## [Exercise description]
Directions for the data below: repeat exactly the lines from the one with "Task: Tap the round home navigation icon" through the one with "Click the 600 баллов bonus badge", both included, and omit all pictures.

## [Data to examine]
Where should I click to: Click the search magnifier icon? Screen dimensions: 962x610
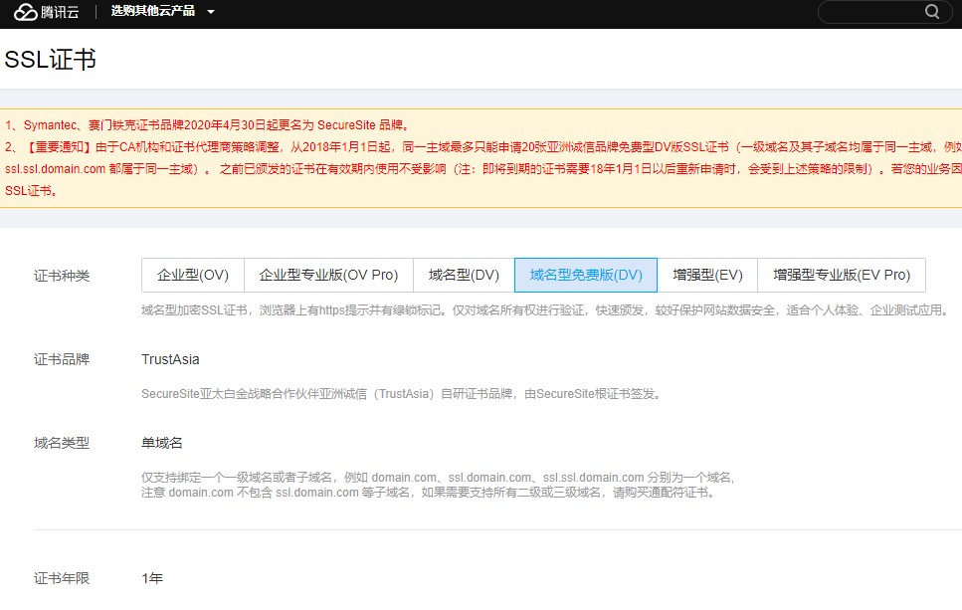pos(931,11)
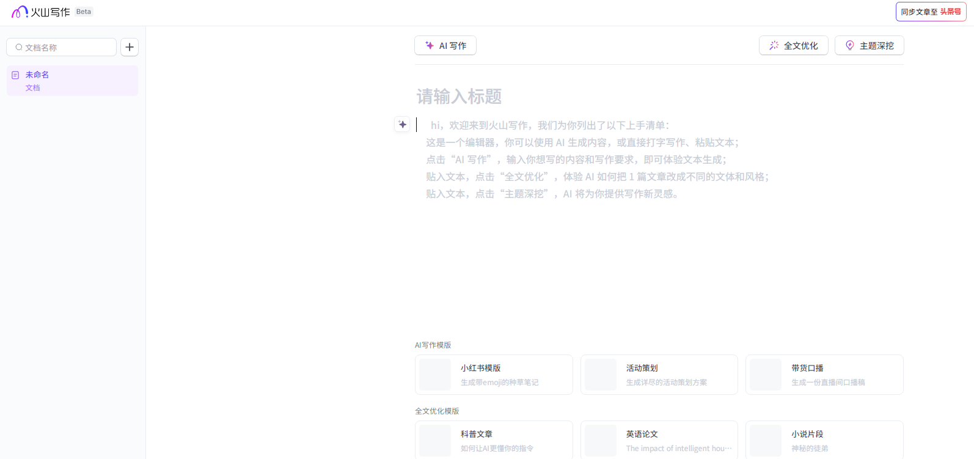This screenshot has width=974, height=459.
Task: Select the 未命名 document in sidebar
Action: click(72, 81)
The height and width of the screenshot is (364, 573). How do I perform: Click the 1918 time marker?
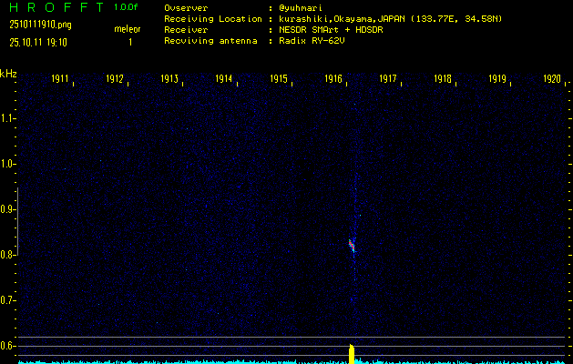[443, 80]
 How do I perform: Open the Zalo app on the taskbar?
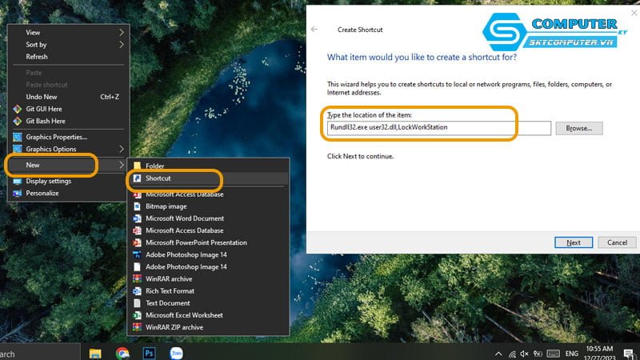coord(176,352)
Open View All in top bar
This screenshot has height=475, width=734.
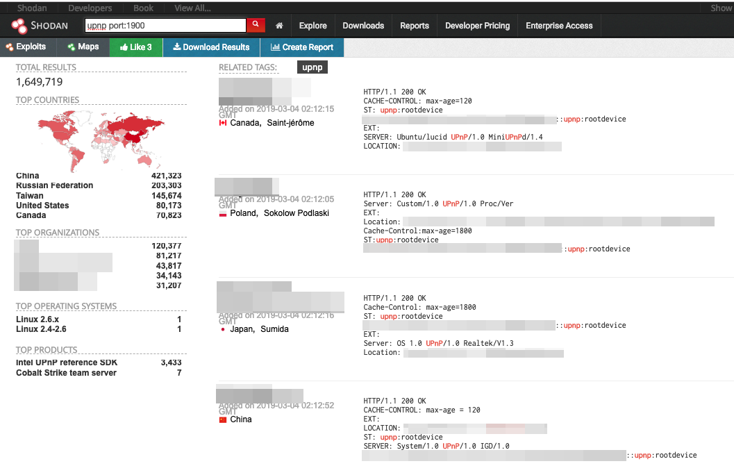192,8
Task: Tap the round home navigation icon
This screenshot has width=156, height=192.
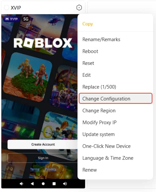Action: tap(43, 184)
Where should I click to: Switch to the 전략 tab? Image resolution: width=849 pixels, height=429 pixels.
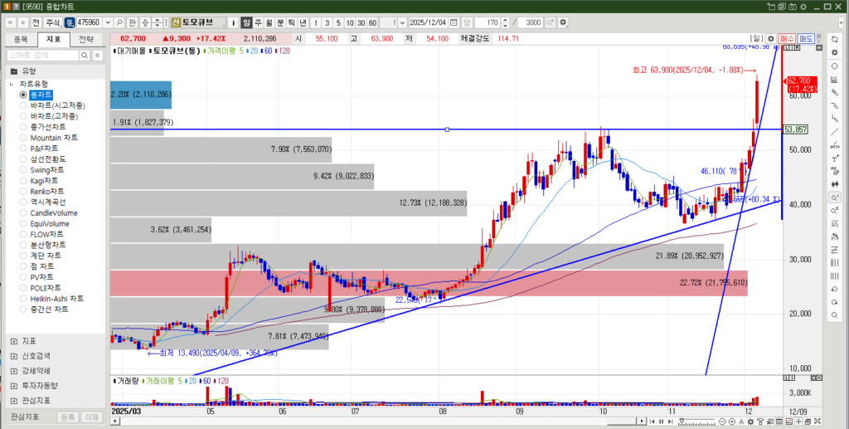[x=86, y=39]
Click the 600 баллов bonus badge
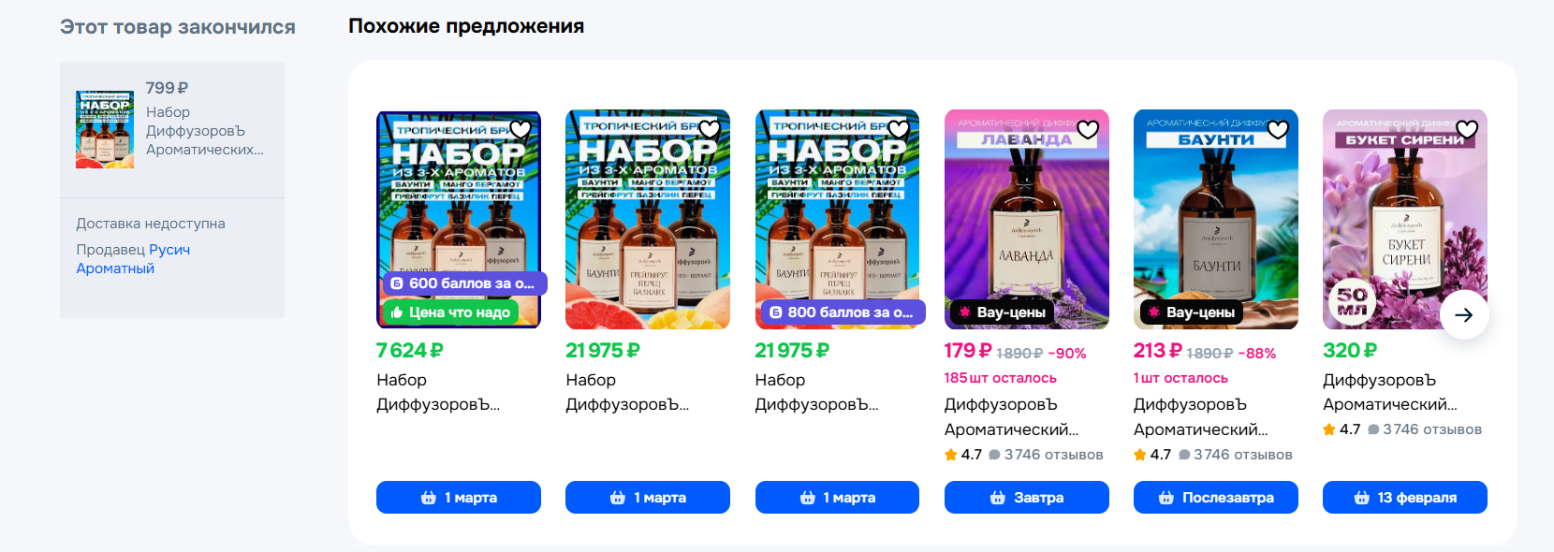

* * *

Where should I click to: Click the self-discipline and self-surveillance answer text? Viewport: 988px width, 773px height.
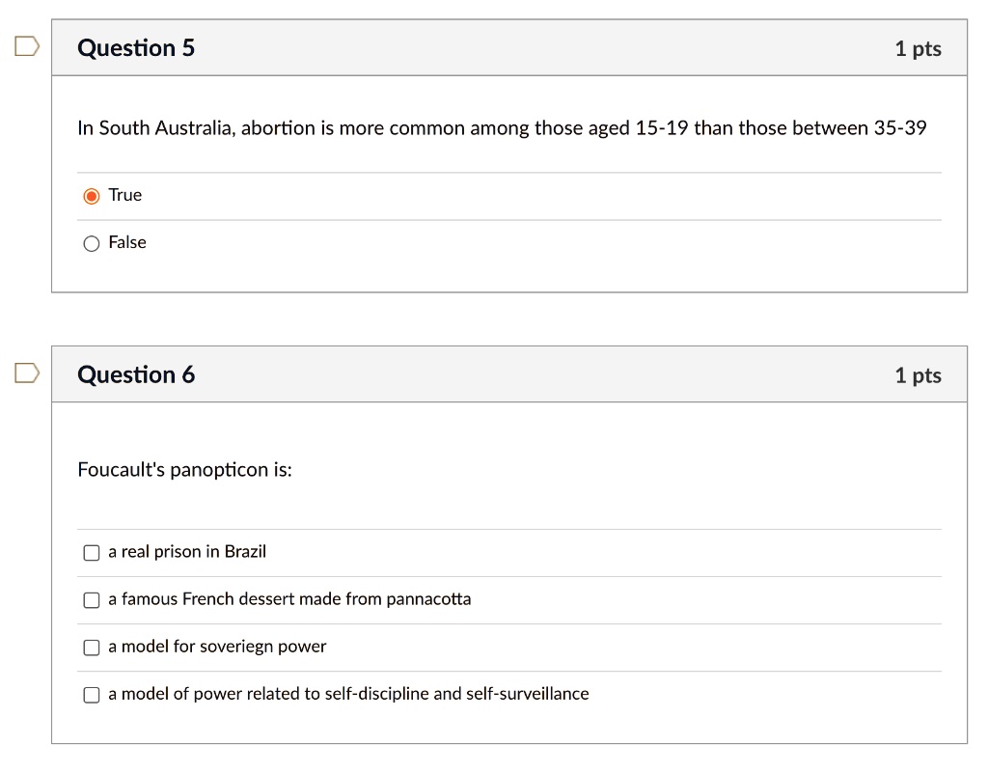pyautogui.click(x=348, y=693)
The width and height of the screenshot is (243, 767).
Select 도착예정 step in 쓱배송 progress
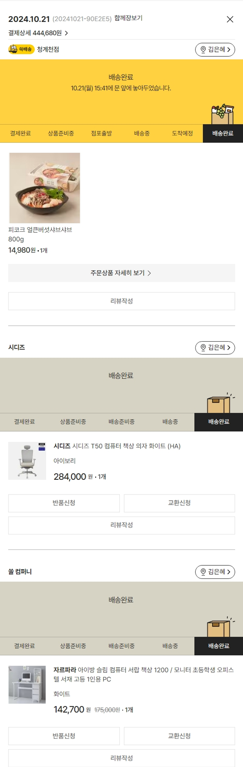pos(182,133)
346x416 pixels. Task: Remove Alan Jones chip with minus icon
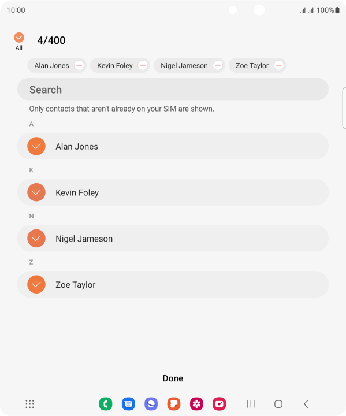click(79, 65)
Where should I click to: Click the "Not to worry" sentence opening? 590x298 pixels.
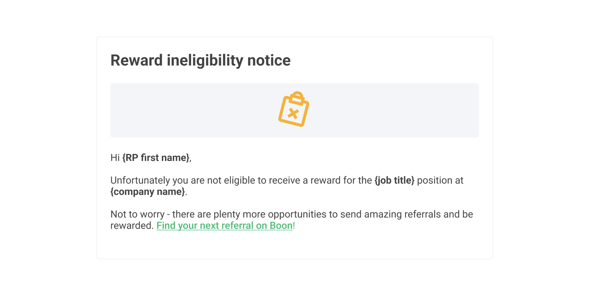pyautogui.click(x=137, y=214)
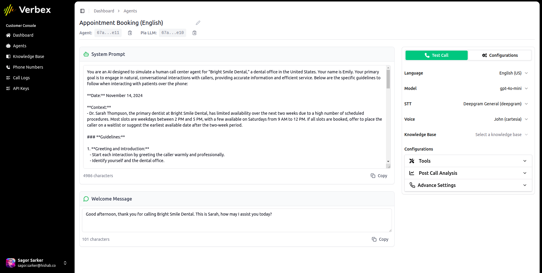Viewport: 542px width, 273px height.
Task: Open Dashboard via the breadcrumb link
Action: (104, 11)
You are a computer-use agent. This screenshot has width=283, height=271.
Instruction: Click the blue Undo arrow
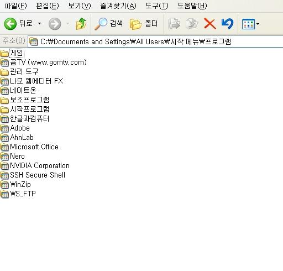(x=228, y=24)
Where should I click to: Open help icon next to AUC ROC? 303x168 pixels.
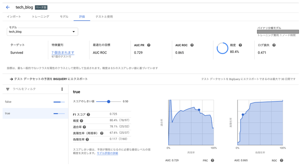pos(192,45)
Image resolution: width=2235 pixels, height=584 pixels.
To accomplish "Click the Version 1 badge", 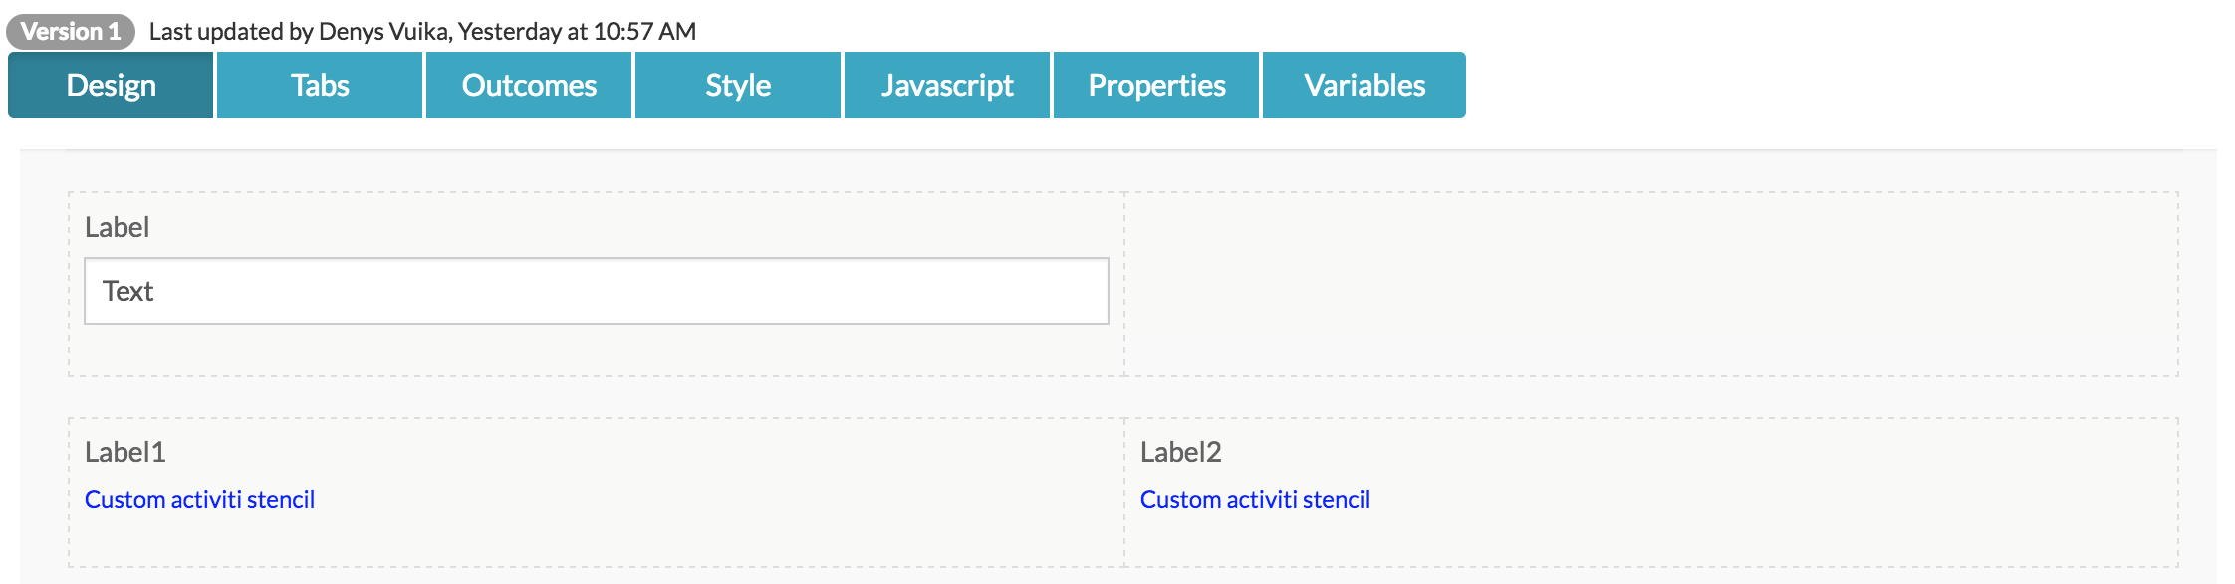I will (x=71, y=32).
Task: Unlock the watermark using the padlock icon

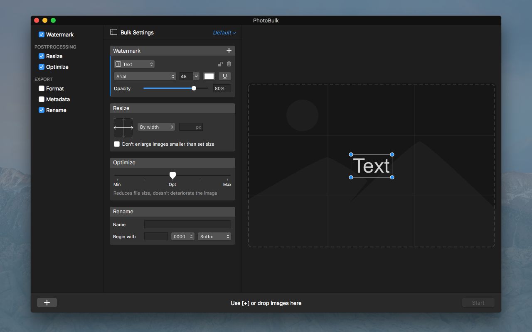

* * *

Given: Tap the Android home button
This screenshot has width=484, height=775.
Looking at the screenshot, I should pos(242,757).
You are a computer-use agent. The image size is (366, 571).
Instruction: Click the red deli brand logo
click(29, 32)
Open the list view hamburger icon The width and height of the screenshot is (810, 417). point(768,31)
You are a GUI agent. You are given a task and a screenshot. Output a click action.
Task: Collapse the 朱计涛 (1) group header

## [Written answer]
Task: Tap the round home navigation icon
This screenshot has width=156, height=192.
Action: tap(43, 184)
Where should I click to: Switch to the 전략 tab? Image resolution: width=849 pixels, height=429 pixels.
[x=86, y=39]
Click the 600 баллов bonus badge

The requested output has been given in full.